Front de libération du Québec cell

The Chénier Cell, also known as the South Shore Gang, was a Montreal-based Front de libération du Québec (FLQ) cell responsible for the bombing, armed robbery and kidnapping that led to the October Crisis in 1970.

==Background==
The Chénier Cell was named after the Lower Canada Rebellion patriote movement leader Jean-Olivier Chénier. A violent Quebec sovereignty movement, the Chénier Cell attempted to usurp the elected Government of Quebec and create a Québécois people's uprising to establish a new Quebec state independent of Canada.
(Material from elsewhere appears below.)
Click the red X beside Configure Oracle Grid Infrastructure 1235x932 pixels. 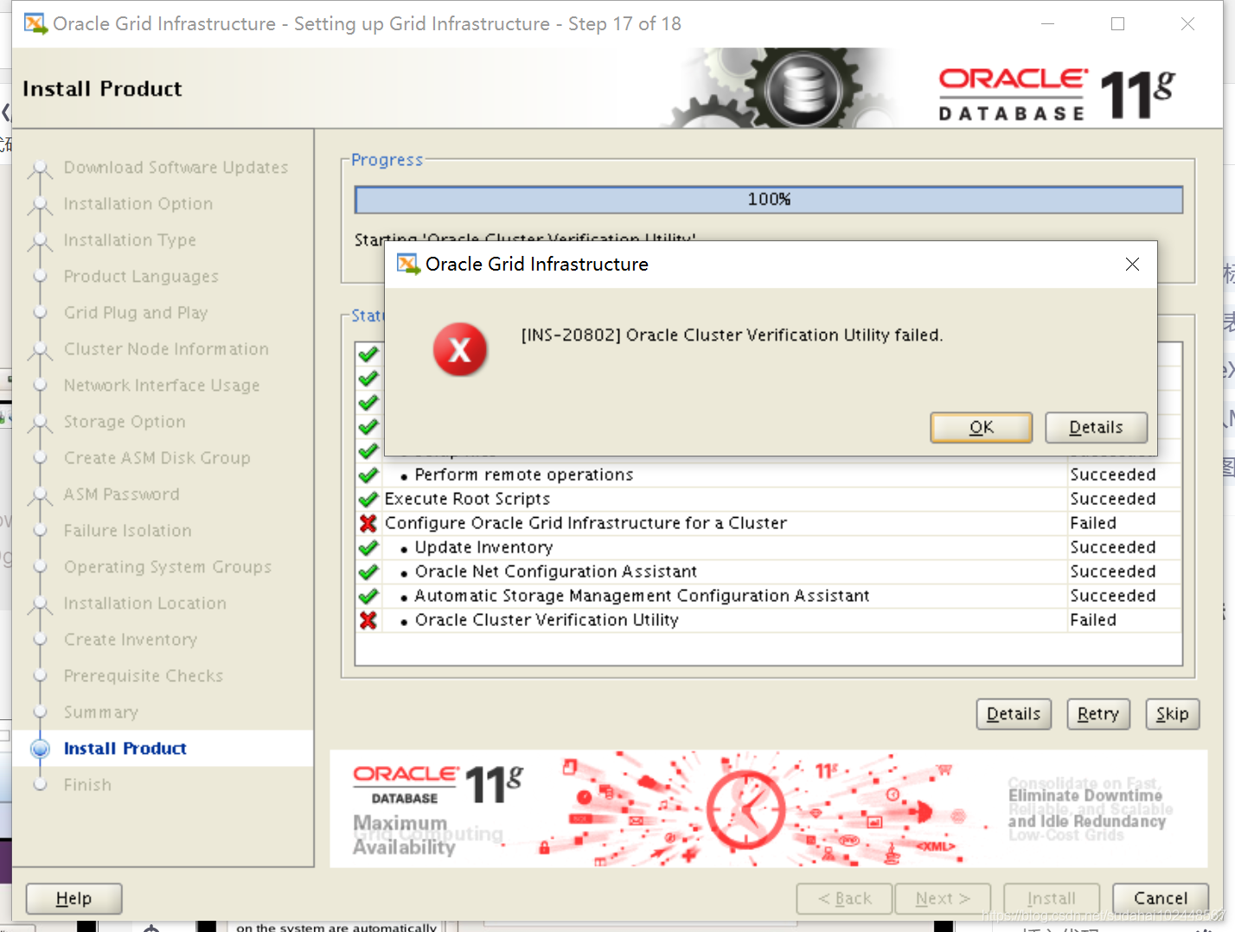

The four known members of the Chénier Cell were: Paul Rose, Jacques Rose, Francis Simard and Bernard Lortie.

==Timeline==
On October 5, 1970, members of another Montreal-based FLQ cell, the Liberation Cell, kidnapped the United Kingdom Trade Commissioner James Richard Cross from his Montreal home.

On October 8, 1970, the FLQ Manifesto was broadcast by CBC/Radio-Canada as one of the many demands required for the release of James Cross. The manifesto criticised big business, the Catholic Church, René Lévesque, Robert Bourassa and declared Pierre Trudeau "a queer".

On October 10, 1970, the Chénier Cell kidnapped the Vice-Premier of Quebec and Labour Minister, Pierre Laporte. The kidnappers approached Laporte, while he was playing football with his nephew on his front yard and forced him into their vehicle at gunpoint. The members of the Chénier Cell believed many other Québécois people would follow them in an uprising to create an independent state.

On October 15, 1970, the Government of Quebec put forward a request for the Canadian Armed Forces to support the Service de police de la Ville de Montréal.

On October 16, 1970, the Government of Canada proclaimed the existence of a state of "apprehended insurrection" under the War Measures Act. These emergency regulations outlawed the FLQ and made membership a criminal act. In addition, normal liberties were suspended and arrests and detentions were authorized without charges.

On October 17, 1970, the day after the Government of Canada invoked the War Measures Act, the Chénier Cell announced that they had executed Laporte. Laporte was found strangled in the back of a stolen motor vehicle abandoned near the Montreal Saint-Hubert Longueuil Airport.

In late December 1970, four weeks after the members of the Liberation Cell were found by authorities, the Chénier Cell members were located in a farmhouse basement at Saint-Luc, Quebec. The Chénier Cell members were put on trial and three were convicted for kidnapping and murder, while Jacques Rose was convicted of being an accessory after the fact with all members pleading "responsible".